Disfarçada como um bloqueador de anúncios, ela instala malware no seu dispositivo e acede aos seus dados. Vamos explicar como identificá-la e como ela funciona. Uma extensão web, que se apresenta como um bloqueador de anúncios legítimo, começou a atacar utilizadores de navegadores baseados em Chromium. O complemento não só faz com que o Chrome e o Edge congelem, como também instala malware para roubar informações confidenciais, incluindo palavras-passe de todos os tipos de contas e credenciais de acesso a carteiras virtuais e homebanking.
A ameaça foi identificada por investigadores da empresa de cibersegurança Huntress, que atribuem o ataque a cibercriminosos conhecidos pelo pseudónimo KongTuke. A técnica utilizada recebe o nome de ClickFix e, nesta variante específica, foi batizada de CrashFix pela forma como simula falhas críticas do navegador para manipular as vítimas.
É assim que funciona a extensão falsa que imita um bloqueador popular

O complemento malicioso é distribuído sob o nome NexShield e se faz passar por uBlock Origin Lite, uma versão real e confiável de um bloqueador de anúncios amplamente utilizado. De acordo com a análise da Huntress, a extensão aparece entre os primeiros resultados quando os utilizadores procuram alternativas para bloquear publicidade, o que aumenta consideravelmente a sua taxa de instalação.
Uma vez adicionada ao navegador, a NexShield não mostra comportamentos suspeitos imediatos.
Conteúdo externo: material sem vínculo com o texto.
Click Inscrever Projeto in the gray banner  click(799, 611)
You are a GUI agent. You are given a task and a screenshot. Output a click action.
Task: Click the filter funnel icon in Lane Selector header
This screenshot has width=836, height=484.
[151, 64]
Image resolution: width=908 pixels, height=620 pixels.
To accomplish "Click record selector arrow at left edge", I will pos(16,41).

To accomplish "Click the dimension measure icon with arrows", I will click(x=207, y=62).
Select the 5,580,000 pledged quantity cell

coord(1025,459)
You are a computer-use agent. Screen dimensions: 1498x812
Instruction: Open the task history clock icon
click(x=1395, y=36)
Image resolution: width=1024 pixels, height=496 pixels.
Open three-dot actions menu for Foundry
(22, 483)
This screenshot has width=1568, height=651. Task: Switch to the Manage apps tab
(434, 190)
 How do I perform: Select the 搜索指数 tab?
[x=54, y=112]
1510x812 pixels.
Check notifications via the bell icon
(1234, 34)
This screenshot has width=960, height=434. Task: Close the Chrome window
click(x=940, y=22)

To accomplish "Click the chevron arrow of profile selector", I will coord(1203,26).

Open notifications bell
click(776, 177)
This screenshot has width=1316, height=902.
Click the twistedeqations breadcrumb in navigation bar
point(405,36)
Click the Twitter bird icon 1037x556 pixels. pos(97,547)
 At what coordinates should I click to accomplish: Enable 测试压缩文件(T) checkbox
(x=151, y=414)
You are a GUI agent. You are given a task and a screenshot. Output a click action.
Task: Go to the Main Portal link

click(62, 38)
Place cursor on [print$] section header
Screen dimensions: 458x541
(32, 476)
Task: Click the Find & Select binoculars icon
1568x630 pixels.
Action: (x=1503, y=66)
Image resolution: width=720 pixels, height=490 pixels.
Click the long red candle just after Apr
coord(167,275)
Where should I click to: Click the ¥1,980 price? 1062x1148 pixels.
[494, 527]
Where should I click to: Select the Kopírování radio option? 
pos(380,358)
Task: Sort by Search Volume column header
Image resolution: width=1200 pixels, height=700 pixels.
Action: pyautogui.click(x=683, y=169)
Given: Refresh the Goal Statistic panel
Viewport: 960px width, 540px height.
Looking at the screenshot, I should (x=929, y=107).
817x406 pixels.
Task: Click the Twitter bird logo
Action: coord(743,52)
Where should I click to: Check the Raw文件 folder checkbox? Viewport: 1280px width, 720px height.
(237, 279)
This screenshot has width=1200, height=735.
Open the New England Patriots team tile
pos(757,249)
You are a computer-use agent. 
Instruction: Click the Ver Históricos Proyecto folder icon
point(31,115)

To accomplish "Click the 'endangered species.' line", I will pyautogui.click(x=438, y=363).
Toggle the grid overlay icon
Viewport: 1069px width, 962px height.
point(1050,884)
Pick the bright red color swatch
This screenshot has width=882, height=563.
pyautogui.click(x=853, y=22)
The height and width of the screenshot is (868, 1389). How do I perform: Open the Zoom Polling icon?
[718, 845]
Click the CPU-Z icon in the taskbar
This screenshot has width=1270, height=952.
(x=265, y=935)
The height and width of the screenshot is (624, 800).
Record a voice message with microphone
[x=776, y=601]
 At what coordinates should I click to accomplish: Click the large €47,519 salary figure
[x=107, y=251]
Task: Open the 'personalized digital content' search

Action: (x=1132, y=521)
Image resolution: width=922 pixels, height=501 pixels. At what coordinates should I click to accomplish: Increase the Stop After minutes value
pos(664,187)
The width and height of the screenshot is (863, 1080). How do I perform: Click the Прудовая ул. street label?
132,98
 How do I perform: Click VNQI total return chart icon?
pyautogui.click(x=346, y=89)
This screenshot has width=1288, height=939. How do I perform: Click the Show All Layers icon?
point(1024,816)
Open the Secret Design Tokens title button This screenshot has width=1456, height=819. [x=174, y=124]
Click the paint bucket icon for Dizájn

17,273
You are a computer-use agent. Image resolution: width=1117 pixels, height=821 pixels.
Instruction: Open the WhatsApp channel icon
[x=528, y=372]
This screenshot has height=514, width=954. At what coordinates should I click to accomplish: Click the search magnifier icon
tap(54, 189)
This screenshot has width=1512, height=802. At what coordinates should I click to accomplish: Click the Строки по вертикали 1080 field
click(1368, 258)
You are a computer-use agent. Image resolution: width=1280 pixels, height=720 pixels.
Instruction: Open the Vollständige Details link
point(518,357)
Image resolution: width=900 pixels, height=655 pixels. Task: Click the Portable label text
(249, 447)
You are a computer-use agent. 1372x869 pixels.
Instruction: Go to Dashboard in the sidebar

Durante aproximadamente uma hora, permanece inativa, uma estratégia que reforça a sua aparência legítima e reduz as probabilidades de o utilizador a eliminar preventivamente. O ataque é ativado após esse período inicial. Nesse momento, a extensão começa a consumir excessivamente os recursos do sistema e satura a CPU e a memória até causar um bloqueio total do navegador. Para o utilizador, a situação se assemelha a uma falha técnica grave, sem sinais claros de que se trata de uma ação intencional.
Depois de forçar o encerramento e reiniciar o navegador, aparece uma mensagem de aviso falsa. O aviso indica que o encerramento anterior foi «anómalo» e sugere realizar uma verificação de segurança para corrigir o suposto problema. Minutos depois, é apresentado um novo ecrã com instruções detalhadas para «corrigir o erro», que incluem copiar e executar um comando no sistema operativo.
Essa etapa é fundamental para o ataque. Ao executar o comando, a vítima descarrega e instala um script malicioso que opera em segundo plano. De acordo com os investigadores, este malware permite o roubo de dados armazenados no computador e concede controlo remoto ao atacante, o que expõe senhas, informações pessoais e outros dados críticos.
O que fazer se a extensão estiver instalada no Chrome ou Edge

Se suspeitar que tem o NexShield ou outra extensão que imita o uBlock Origin Lite instalada, o primeiro passo é removê-la imediatamente do gestor de extensões do navegador. No Chrome e no Edge, basta acessar a secção de complementos, identificar o nome suspeito e removê-lo completamente. Após desinstalar a extensão, recomenda-se executar uma análise completa do sistema com uma ferramenta de segurança confiável, pois o ataque inclui o download de malware que pode continuar ativo em segundo plano. Também é importante alterar todas as senhas usadas no navegador afetado, especialmente as vinculadas a e-mails, contas financeiras, carteiras virtuais e homebanking.
Quais são os sinais que permitem detectar uma extensão maliciosa
O comportamento também é um sinal relevante. O consumo excessivo de CPU ou memória, bloqueios inesperados do navegador ou mensagens de erro que aparecem sem uma ação prévia do utilizador podem indicar que o complemento executa funções alheias ao seu propósito original. Outro indício é o aparecimento de mensagens que solicitam ações manuais fora do navegador. Nenhuma extensão legítima deve pedir ao utilizador para copiar e executar comandos no sistema operativo para “corrigir erros” ou “restaurar a segurança”. Esse tipo de indicação geralmente faz parte de esquemas de engenharia social destinados a instalar malware de forma dissimulada.
Um lembrete sobre os riscos das extensões
O caso do NexShield evidencia um dos vetores de ataque mais subestimados pelos utilizadores: as extensões do navegador. Embora sejam distribuídas por lojas oficiais e utilizem nomes semelhantes a ferramentas conhecidas, esses complementos podem se tornar portas de entrada para campanhas de roubo de informações em grande escala.É importante também que nenhum bloqueador de anúncios legítimo solicite a execução manual de comandos nem provoque falhas deliberadas no sistema. Verificar o nome exato do desenvolvedor, a quantidade de downloads e as permissões solicitadas são algumas das poucas barreiras eficazes contra esse tipo de fraude.